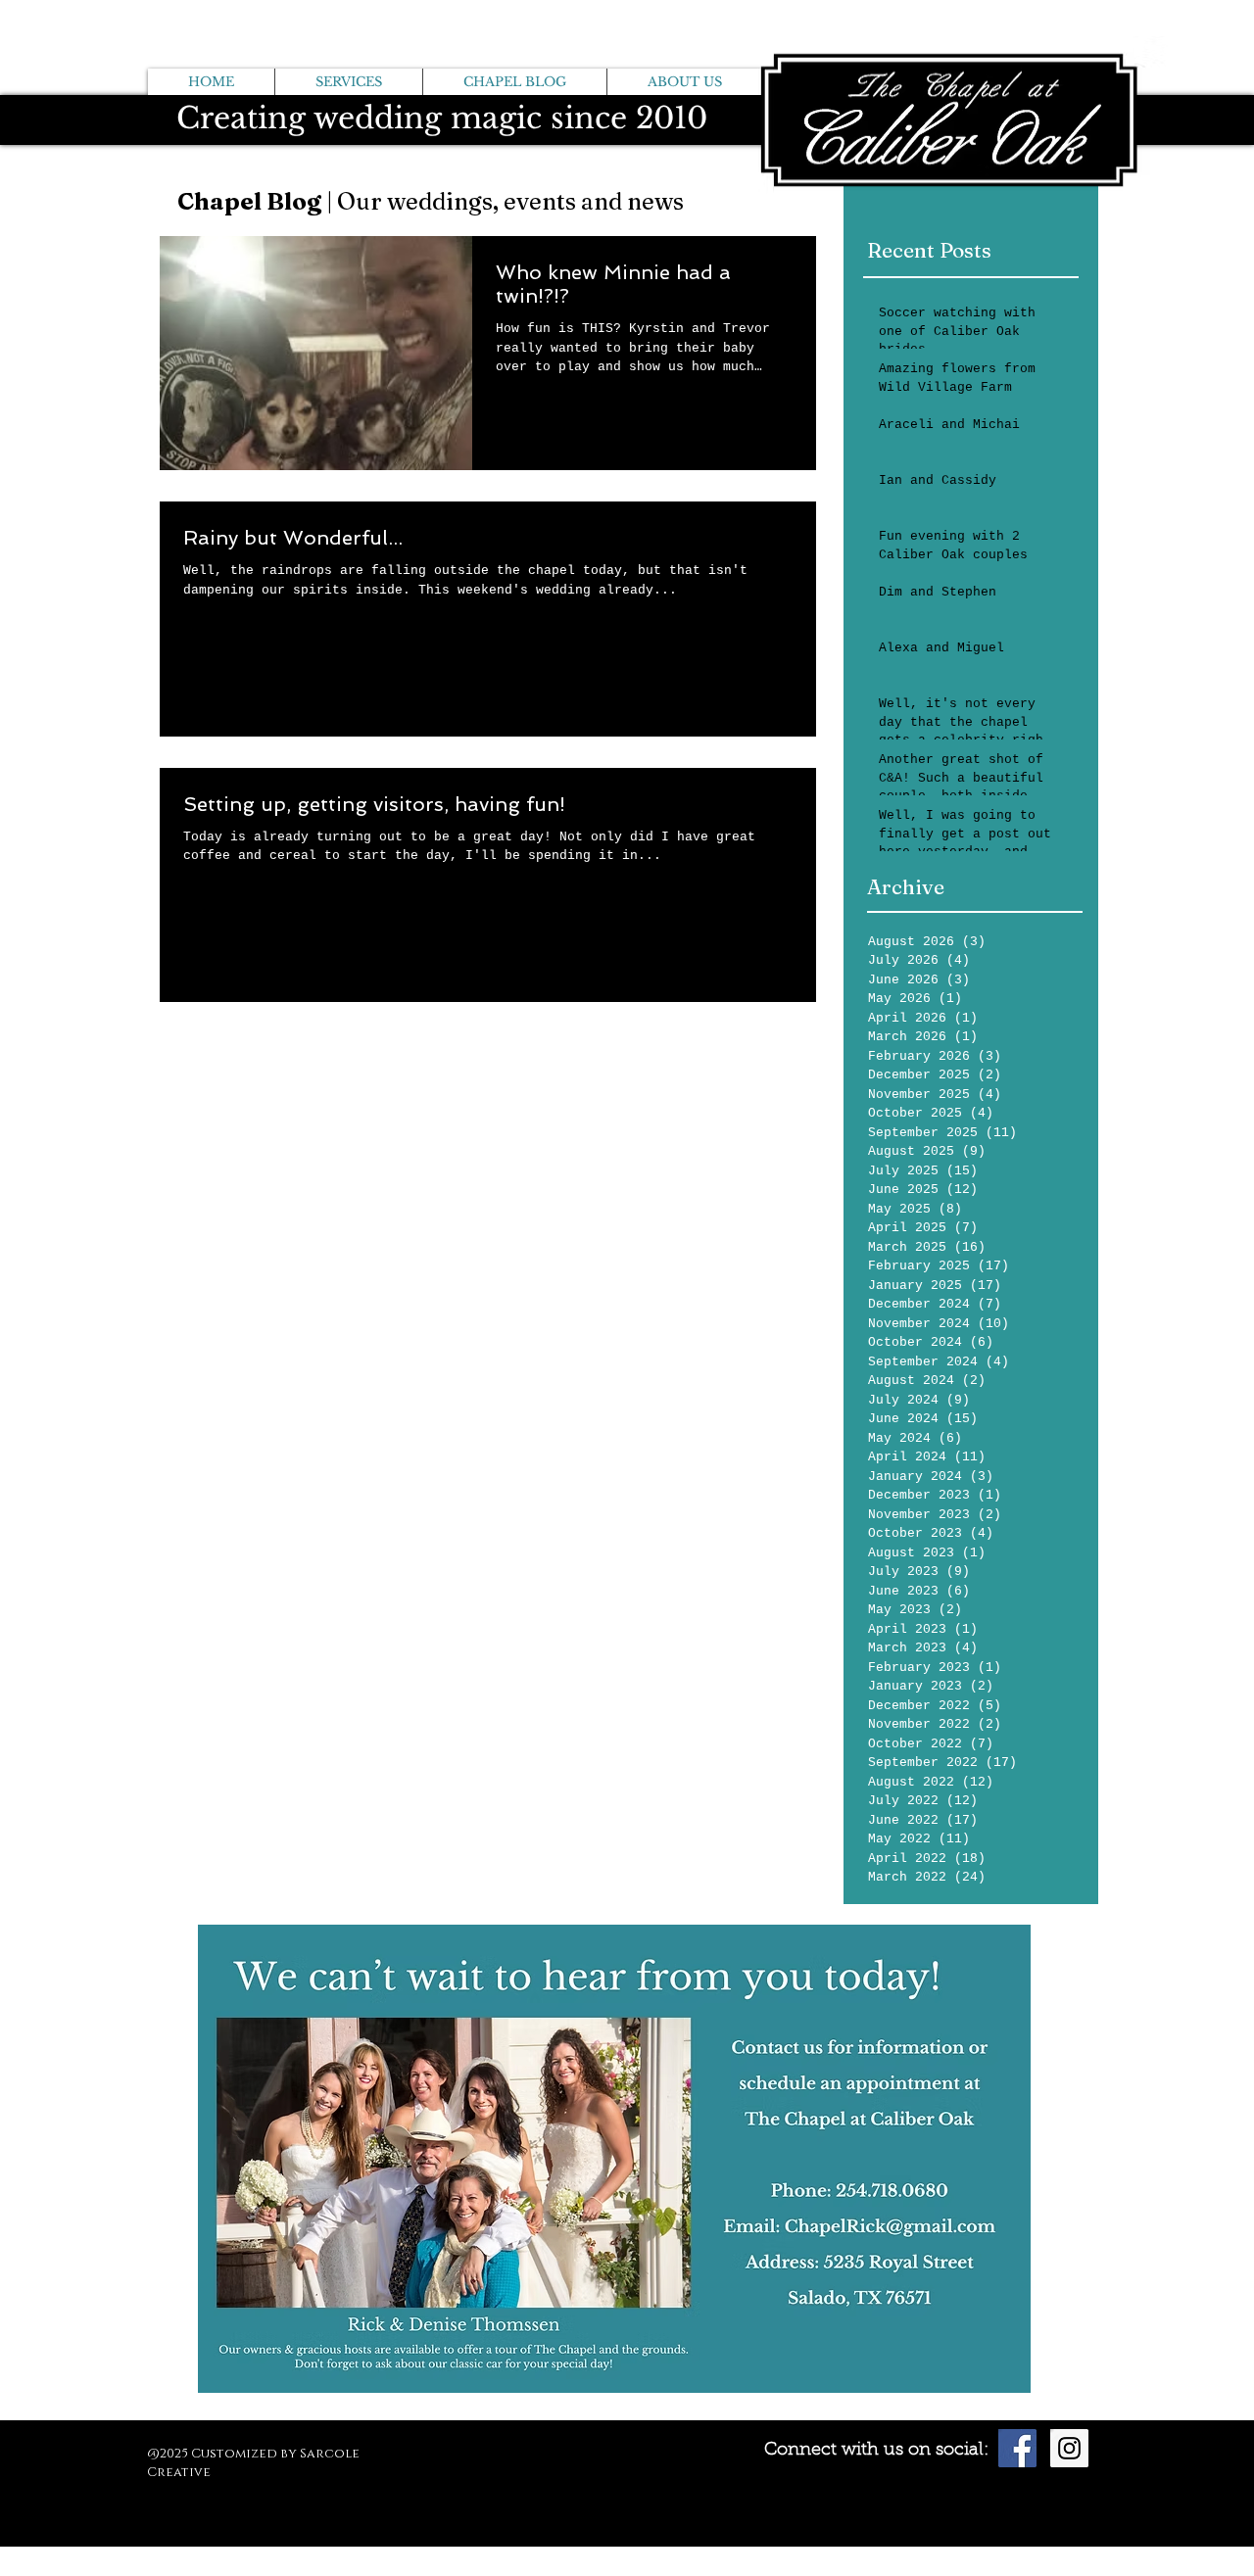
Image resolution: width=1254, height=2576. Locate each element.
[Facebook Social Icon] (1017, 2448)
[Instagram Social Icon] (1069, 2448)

---

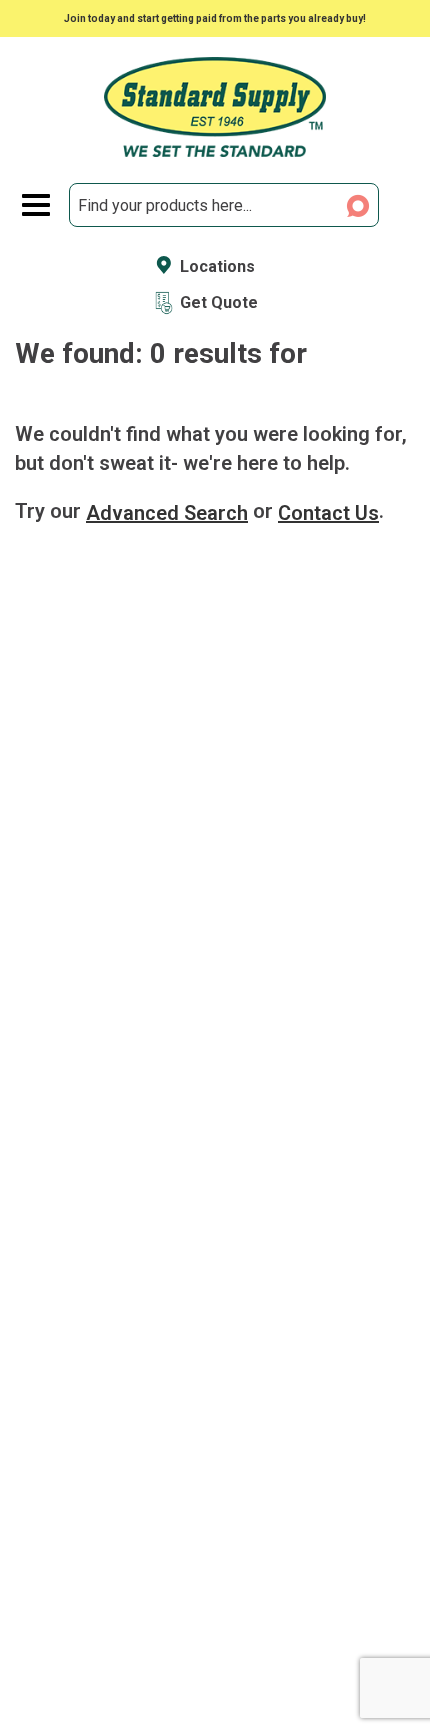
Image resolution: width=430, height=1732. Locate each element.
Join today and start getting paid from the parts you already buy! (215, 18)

...

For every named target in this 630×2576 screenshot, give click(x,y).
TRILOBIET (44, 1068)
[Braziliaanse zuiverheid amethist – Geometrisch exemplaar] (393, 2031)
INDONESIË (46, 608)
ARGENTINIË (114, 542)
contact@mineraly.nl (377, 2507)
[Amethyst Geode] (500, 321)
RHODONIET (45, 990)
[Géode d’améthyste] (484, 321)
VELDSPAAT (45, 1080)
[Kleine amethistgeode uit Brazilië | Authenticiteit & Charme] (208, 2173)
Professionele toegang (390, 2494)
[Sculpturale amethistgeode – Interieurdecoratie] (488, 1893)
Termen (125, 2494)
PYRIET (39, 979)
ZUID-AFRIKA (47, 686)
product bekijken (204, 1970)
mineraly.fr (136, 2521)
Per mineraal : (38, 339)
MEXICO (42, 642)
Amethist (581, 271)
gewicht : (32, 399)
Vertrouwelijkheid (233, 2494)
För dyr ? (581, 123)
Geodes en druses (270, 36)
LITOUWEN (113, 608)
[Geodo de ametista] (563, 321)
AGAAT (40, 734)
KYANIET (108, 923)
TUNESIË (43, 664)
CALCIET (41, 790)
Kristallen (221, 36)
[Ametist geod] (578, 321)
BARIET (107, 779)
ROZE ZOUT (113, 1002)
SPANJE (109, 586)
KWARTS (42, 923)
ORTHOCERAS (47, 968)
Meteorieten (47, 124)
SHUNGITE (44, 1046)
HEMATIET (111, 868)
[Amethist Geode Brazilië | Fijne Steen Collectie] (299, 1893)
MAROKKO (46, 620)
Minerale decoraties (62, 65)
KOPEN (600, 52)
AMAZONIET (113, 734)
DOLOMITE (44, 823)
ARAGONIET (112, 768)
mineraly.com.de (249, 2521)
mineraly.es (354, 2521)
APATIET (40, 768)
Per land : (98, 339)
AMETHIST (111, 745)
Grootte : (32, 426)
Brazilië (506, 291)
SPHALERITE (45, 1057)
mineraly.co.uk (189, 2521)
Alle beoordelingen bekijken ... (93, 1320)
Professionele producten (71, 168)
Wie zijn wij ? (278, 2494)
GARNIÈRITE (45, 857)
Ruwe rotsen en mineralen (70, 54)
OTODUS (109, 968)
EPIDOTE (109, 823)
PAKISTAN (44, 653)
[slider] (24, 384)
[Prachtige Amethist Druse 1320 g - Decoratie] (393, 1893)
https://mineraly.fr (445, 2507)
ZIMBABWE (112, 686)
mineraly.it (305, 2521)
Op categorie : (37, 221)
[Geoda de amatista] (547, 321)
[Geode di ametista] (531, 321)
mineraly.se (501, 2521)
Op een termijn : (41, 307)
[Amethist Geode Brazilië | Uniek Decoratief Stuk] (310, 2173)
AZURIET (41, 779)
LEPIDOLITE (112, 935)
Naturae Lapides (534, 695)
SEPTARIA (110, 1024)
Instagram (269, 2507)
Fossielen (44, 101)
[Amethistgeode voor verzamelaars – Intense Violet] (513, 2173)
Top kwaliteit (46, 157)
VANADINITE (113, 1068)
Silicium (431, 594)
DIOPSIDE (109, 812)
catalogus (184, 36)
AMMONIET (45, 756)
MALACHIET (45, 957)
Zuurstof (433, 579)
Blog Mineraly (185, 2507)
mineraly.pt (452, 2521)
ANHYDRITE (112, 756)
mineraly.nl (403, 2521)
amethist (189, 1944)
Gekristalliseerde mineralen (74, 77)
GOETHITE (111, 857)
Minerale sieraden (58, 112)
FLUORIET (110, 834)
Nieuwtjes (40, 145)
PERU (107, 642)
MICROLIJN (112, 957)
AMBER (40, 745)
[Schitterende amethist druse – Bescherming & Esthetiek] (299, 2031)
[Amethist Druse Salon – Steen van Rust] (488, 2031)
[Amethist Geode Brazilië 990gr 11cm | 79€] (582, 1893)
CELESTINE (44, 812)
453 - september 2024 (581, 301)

### Problem statement
Gather each line from the listing above that holds "Image".

### Result
Image resolution: width=1254, height=2576. Locate each element.
Image resolution: width=430, height=1732. Locate each element.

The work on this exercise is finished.